* 作業指示:
1) 抜粋テキストによると、このところテレビ報道の関心は誰に集中していますか。
2) 抜粋テキストの「舛添都知事問題へのマスメディ」から「言わなければならないだろう。」までの部分を、一字も変えずにすべて引用してください。

舛添都知事問題へのマスメディアの「一点集中」は参院選の争点逸らしだろうか、改憲の「か」の字も言わない安倍首相や自民党候補者に、世論操作の恐ろしさを覚える、2016年参院選を迎えて(その31)

東京都議会が目下開かれているからなのか、このところマスメディアとりわけテレビ報道の関心は舛添知事に集中している。それだけ国民の関心を引きつける光景が連日生々しく展開されているのだから、当然と言えば当然だが、そのことで参院選の争点がかすんでしまうとしたら、それはそれで大問題だと言わなければならないだろう。

(語句や要素の位置を特定するためのレコード)
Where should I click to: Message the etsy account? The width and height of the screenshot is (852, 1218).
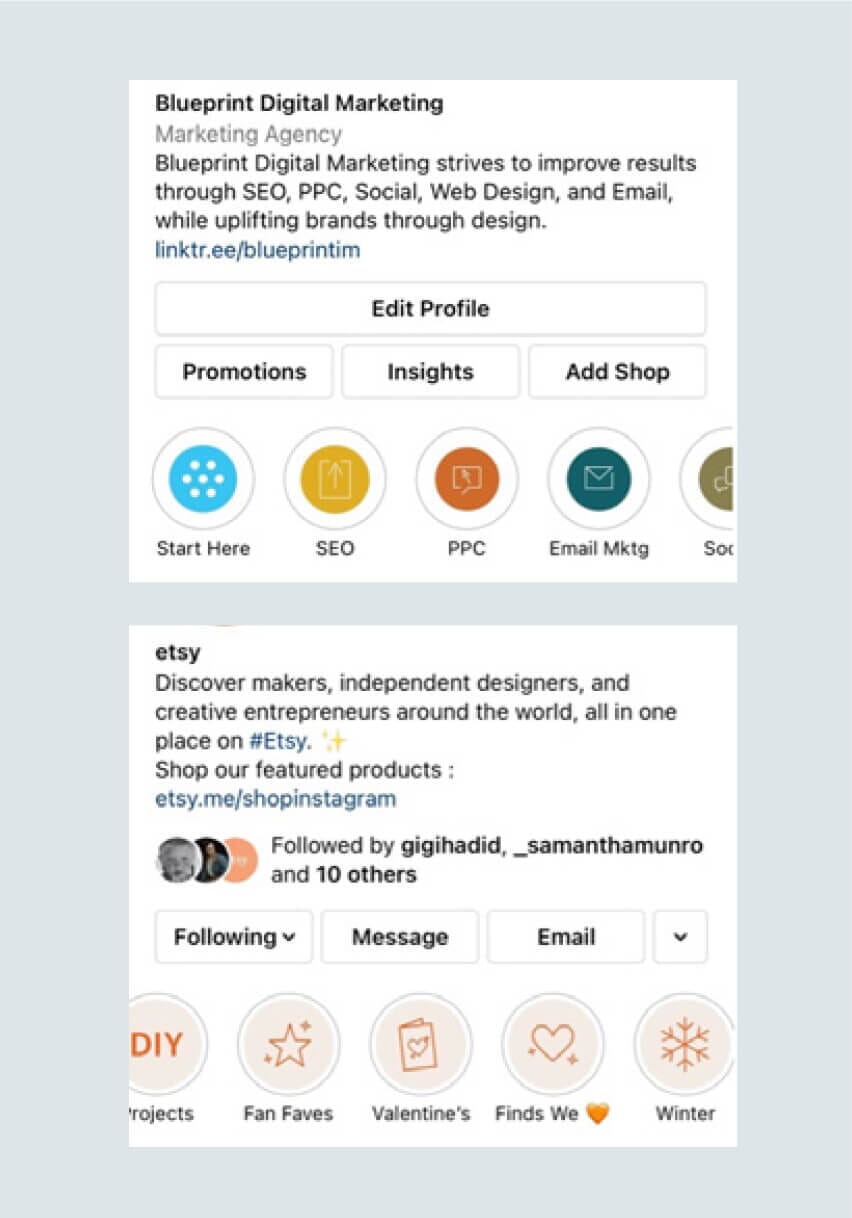point(400,937)
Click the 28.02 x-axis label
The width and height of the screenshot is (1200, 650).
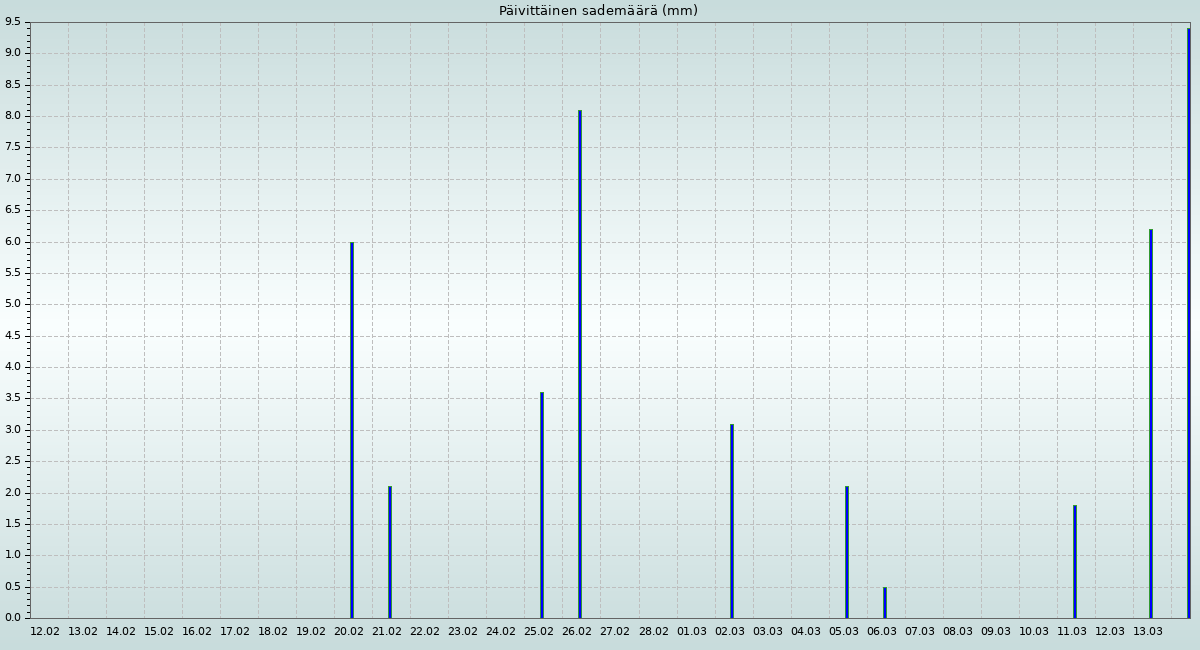(654, 632)
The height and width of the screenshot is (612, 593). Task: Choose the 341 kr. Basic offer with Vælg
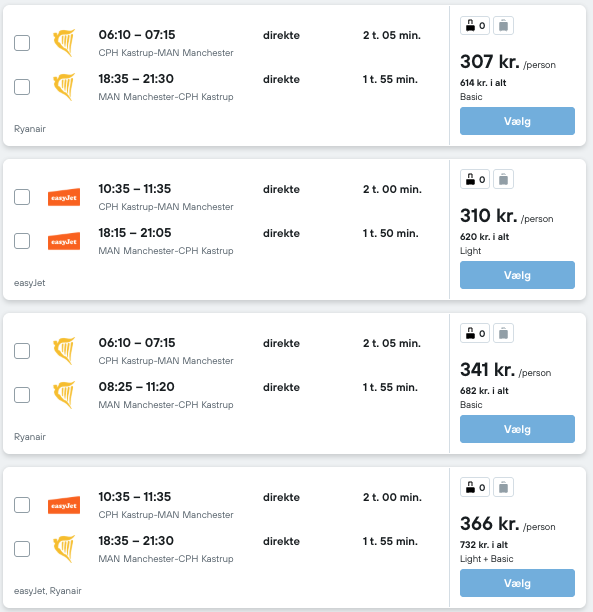click(517, 429)
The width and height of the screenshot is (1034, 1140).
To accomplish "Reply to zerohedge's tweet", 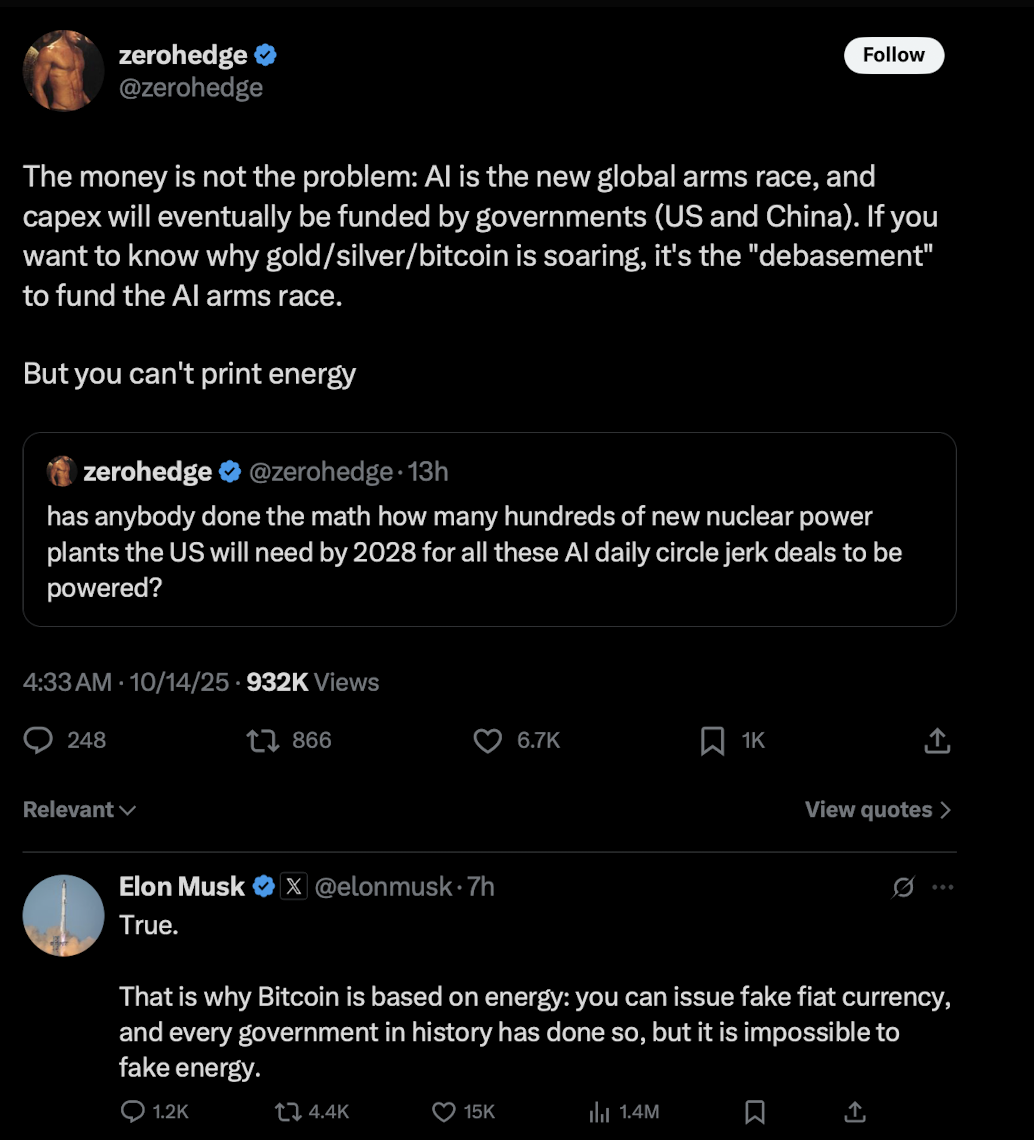I will [38, 740].
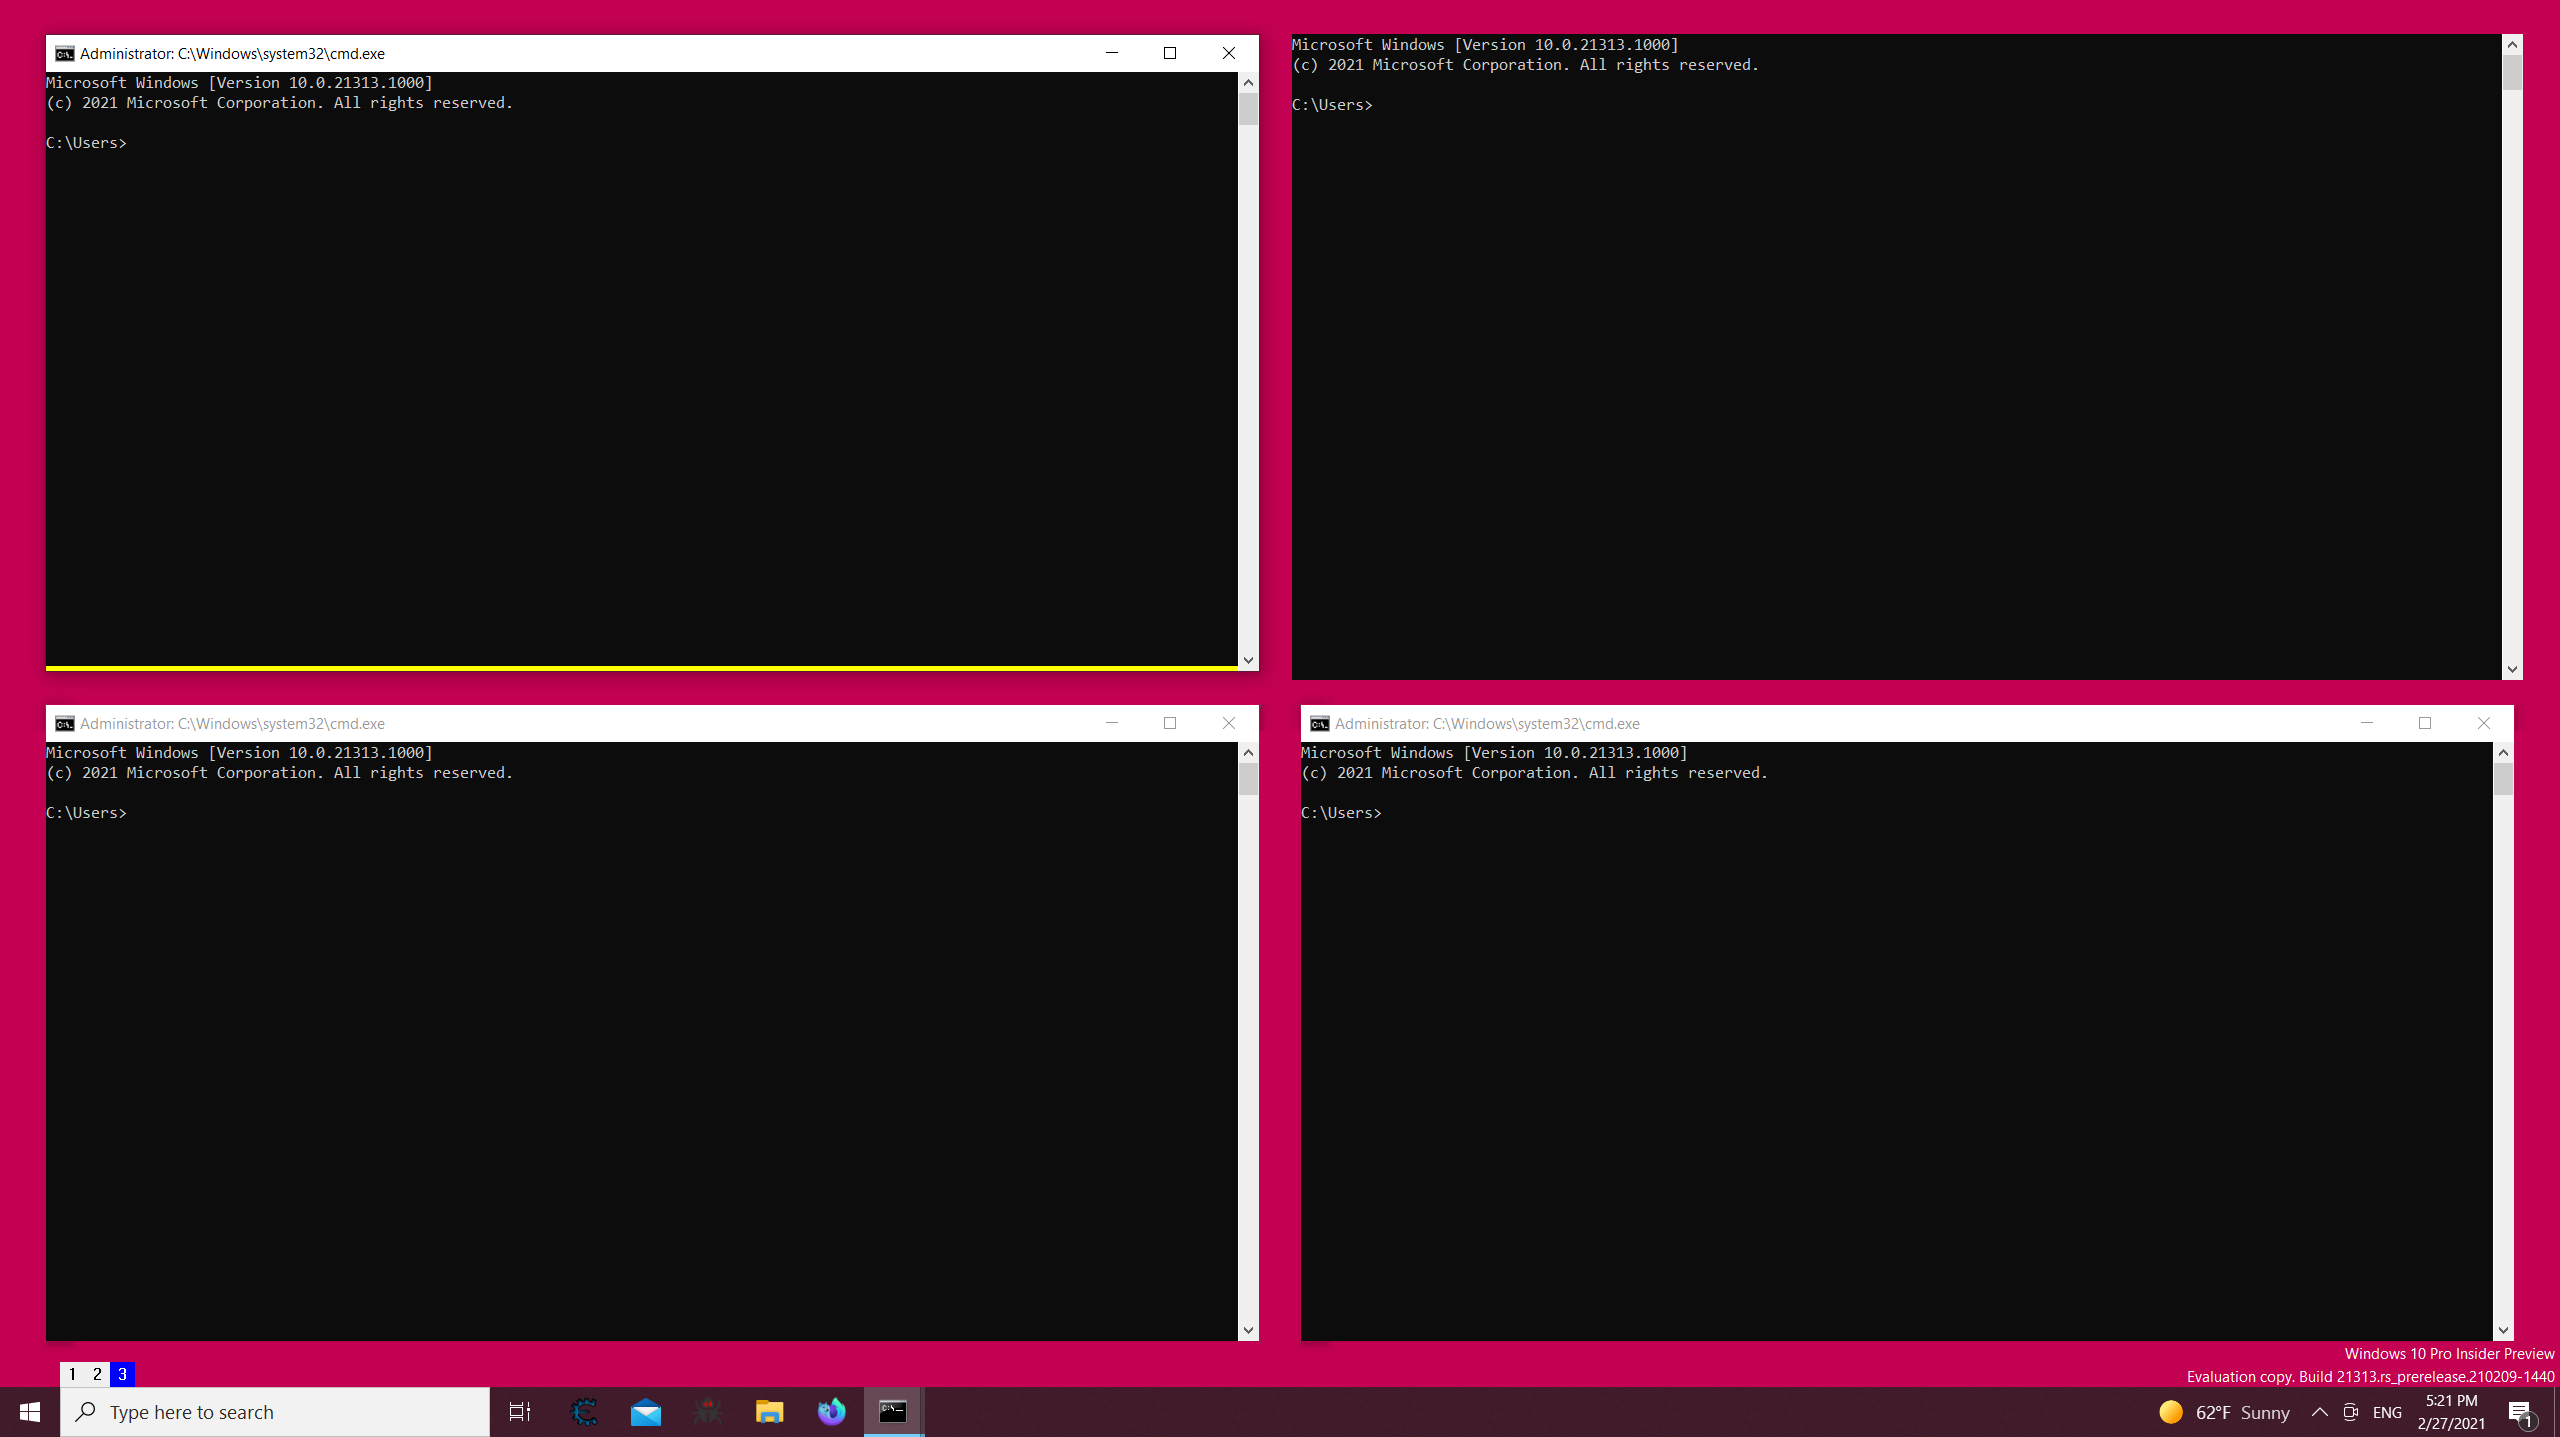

* 課題別出力:
1) テレビ報道の関心は舛添知事に集中しています。

2)
舛添都知事問題へのマスメディアの「一点集中」は参院選の争点逸らしだろうか、改憲の「か」の字も言わない安倍首相や自民党候補者に、世論操作の恐ろしさを覚える、2016年参院選を迎えて(その31)

東京都議会が目下開かれているからなのか、このところマスメディアとりわけテレビ報道の関心は舛添知事に集中している。それだけ国民の関心を引きつける光景が連日生々しく展開されているのだから、当然と言えば当然だが、そのことで参院選の争点がかすんでしまうとしたら、それはそれで大問題だと言わなければならないだろう。